I walked through the crowd of guys, who parted like I was Moses and walked about ten feet from where I had been standing. It was where we had seen the owl and the rat and the red eyes. “Somebody have a flashlight?” I asked.
One appeared and I pointed it at the trail. There was a set of footprints. Unlike all of us, there was no design on the bottom of these shoes. No waffles. No zigzags. No company names. They didn’t look like boots or Nikes or anything. They weren’t even bare footprints. They were smooth like the metal mold of a foot.
Tommy walked over and glanced down at the prints. He was as confused as I was. “What made these?”
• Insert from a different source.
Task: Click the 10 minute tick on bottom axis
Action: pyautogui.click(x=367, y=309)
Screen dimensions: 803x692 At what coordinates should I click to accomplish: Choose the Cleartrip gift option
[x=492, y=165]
We heard the woosh of large wings flapping above us. We all turned and craned our heads up to the dark sky. We couldn’t see a damn thing, but we knew something was up there. I pointed my flashlight in the direction of the noise. The light caught the outline of an all-black figure hovering in the sky.
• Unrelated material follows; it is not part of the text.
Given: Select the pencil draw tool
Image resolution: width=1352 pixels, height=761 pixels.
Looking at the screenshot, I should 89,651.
My hands started to tremble as I slowly moved the light up this thing’s fluttering body. It was hard to keep the beam straight on, and right before I could get a good look at the thing’s face, the camera bulb exploded. I dropped the Maglite, and the creature’s red eyes turned to us.
It locked eyes with me, and I couldn’t look away. An otherworldly yellow light shone through deep stress cracks around the creature’s neck. As this eerie glow emerged, it provided enough light to shine on the creature’s dower and craggy face. I knew right away what I was staring at.
It was the Black Angel.
Everyone on the team took that as a cue to run away, even Tommy. I’ve been alone in the past. When I was six, I got turned around at the mall and lost my parents. The minute I realized I was lost, my brain flooded my body with panic. My heart’s beating had flipped from turtle to rabbit, and I could hear my blood in my ears. My palms flooded with sweat like some avenging deluge from the Old Testament. I wanted to scream, but my voice silenced as it came up my throat.
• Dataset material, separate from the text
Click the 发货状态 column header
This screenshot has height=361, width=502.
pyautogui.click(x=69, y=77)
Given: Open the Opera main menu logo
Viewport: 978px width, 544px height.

I melted down. At that moment, I saw my short life taking a Dickensian turn. Lost in the world and thrown away like trash. Looking back, it wasn’t as bad as all that, but in that moment, I felt like life as I knew it was over. I was lost and alone forever.
Staring at the Black Angel was ten times worse than that.
The grid in my mind blew – all power to do anything was gone in a flash. My essential motor functions were working off some sort of animal-level generator stored deep in the folds of my brain. Even that was sputtering as my breath became shallow and quickened.
With her burning hot eyes searing holes into my psyche, an unfamiliar disembodied voice echoed in my mind. “I have so many things to show you, child. So. Many. Things.”
Images sprang forth into my brain. Horrific things. I saw it raining fire. I saw women and children covered in ash and blood. I saw great cracks in the earth and swarms of shadowy figures bursting out like water from a broken hydrant. I could hear the screams and wailing of people being tortured and flayed alive. The acrid tang of sulfur filled my nostrils, followed by gas and propellant and burning bodies and death. I saw mangled bodies – some in pieces, others torn limb from limb.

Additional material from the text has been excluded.